I tried to summon up more information about them, but all I could remember was Dren’s name and the Hound. “They had long black coats,” I offered up. I knew it was lame as I said it. “And a Hound.”

“Huskers and Hounds.” She rolled her eyes at me and then made her way to my couch. The cushions didn’t even dent beneath her weight. “Anyone can purchase their services. There’s all sorts of factions—all the Thrones, those cuckoo chick daytimers in training, pledged donors to both, ancient family allegiances.” I could tell by the set of her lips that she viewed my request as absurd, and me as an idiot for asking. It was time for a different tack.

“Look, I saved your life—”

“You did not save my life. I was in no danger of dying.”

My hands curled into fists of frustration. “You didn’t really seem in any danger of being freed, though, now, did you?”

And faster than I could see, she lunged at me, standing toe to toe, staring defiantly upward. I gulped. How foolish I’d been to think that a mere promise would hold a creature like this, but I pressed on. “Will you help me or not? Because if you won’t, I need to start opening new credit cards and figuring out where to spend the few remaining days of my life on vacation.”

She inhaled and exhaled deeply. From so near I could smell her sweet-sour scent again, and the soporific chemicals that comprised her breath. “How do you know my name?” she asked.

“An older man at the hospital. He told me to save you,” I said, taking a step backward, finding myself against the wall. “He wrote down your name.”

“Who?”

The name Mr. November would mean nothing to her, of course. My hands clenched into distracted fists, until I remembered the photo that’d sent me on my quest. “I think I have something you’ll recognize. Wait here.”

* * *

I went back into my bedroom and into my closet. I’d kept the pocket watch and the sepia photo it held—making my next student loan payment in a timely fashion ranked under “live through the next week” on my current to-do list.

What was I going to tell her when I gave it to her? “Hi, I’m sorry I killed your friend and/or relative?” Promise or no promise, there was no way she was going to help me after that, and then where would I be? Dead or worse. I sat on the ground beside my bed, and Minnie peeked out. “Stay under there. There’s no way this can go well,” I told her. Then I heard German begin in the living room.

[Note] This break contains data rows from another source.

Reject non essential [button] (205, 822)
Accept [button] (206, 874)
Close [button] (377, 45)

“What kind of parlor trick is this?” she said, waving the CD player as I came out. Its light was warning yellow.

“That’s Grandfather,” I said, as she mashed the buttons on the player. She flung it across the room and it hit the far wall. “Don’t do that!” I said, running after it.

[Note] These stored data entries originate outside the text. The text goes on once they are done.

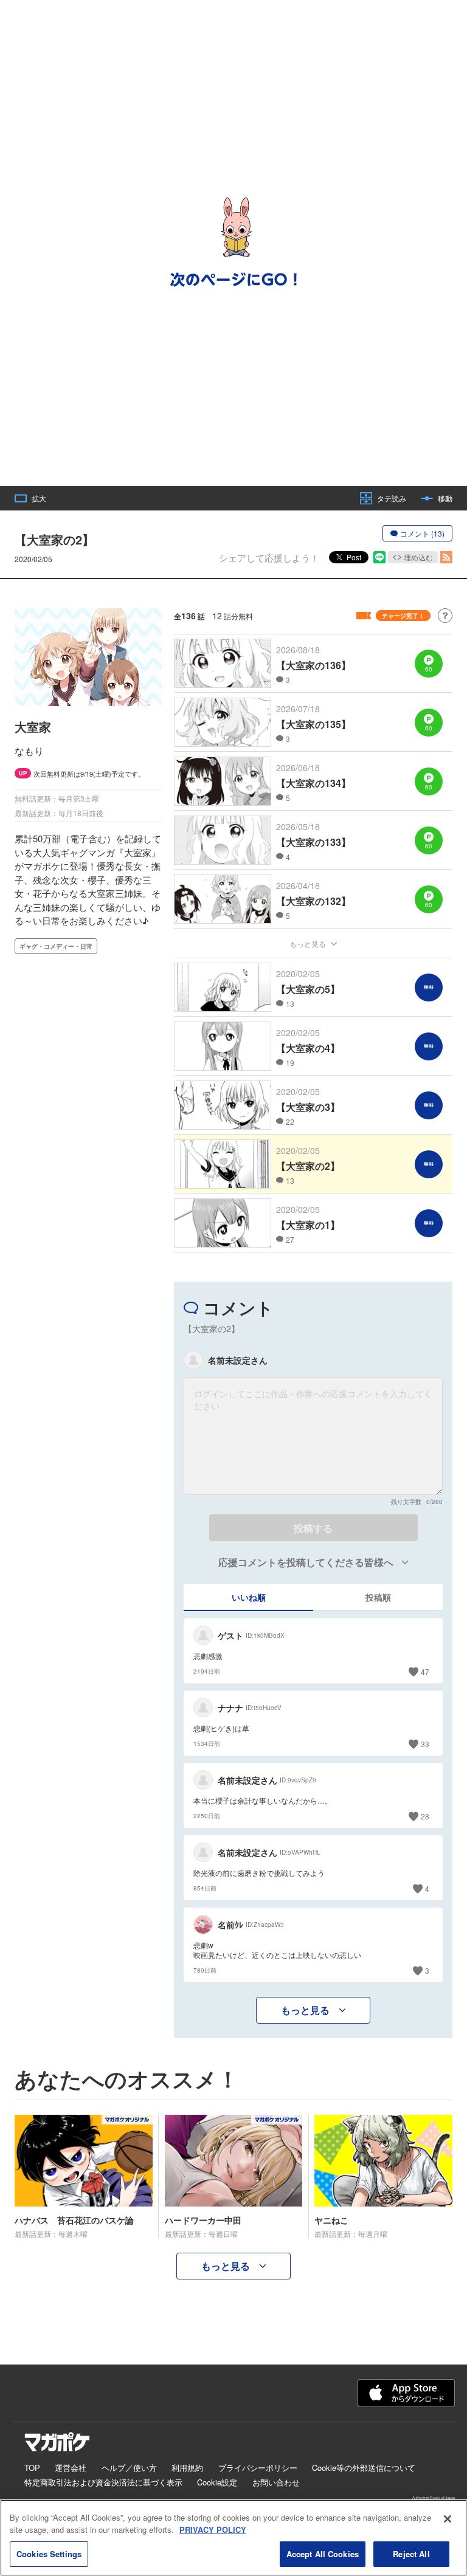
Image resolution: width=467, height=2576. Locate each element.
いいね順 (249, 1597)
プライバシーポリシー (257, 2467)
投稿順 (378, 1597)
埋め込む (418, 557)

“I didn’t promise to not hurt your things. A pity you have so few.” She sat on my couch again.

German continued to rise from the now red-lit player, despite the fact that the cover was clearly askew.

“He killed a dragon once.” I picked it up and held it. It silenced in my hands as I forced the broken lid closed. “Do you want to know or not?”

Anna crossed her arms. I dropped the watch and photo into her lap.

She stared at the photo while she rubbed the pocket watch with her thumb.

If I hadn’t had Grandfather to hold, the silence would have been intolerable. It was obvious that she was deep in thought, and if we’d been on Y4, I would have excused myself out of her room. Trapped in my own living room, though, I kept my hands busy by stroking the CD player’s plastic case and consciously making an effort not to speak.

“We came to the New World together. My brother, my uncle, and I. And then I was separated,” she began, just when I thought my resolve would break. She set the watch in the lap of her skirt, and began doing something to the small photograph with her short nails that I could hear but I couldn’t see.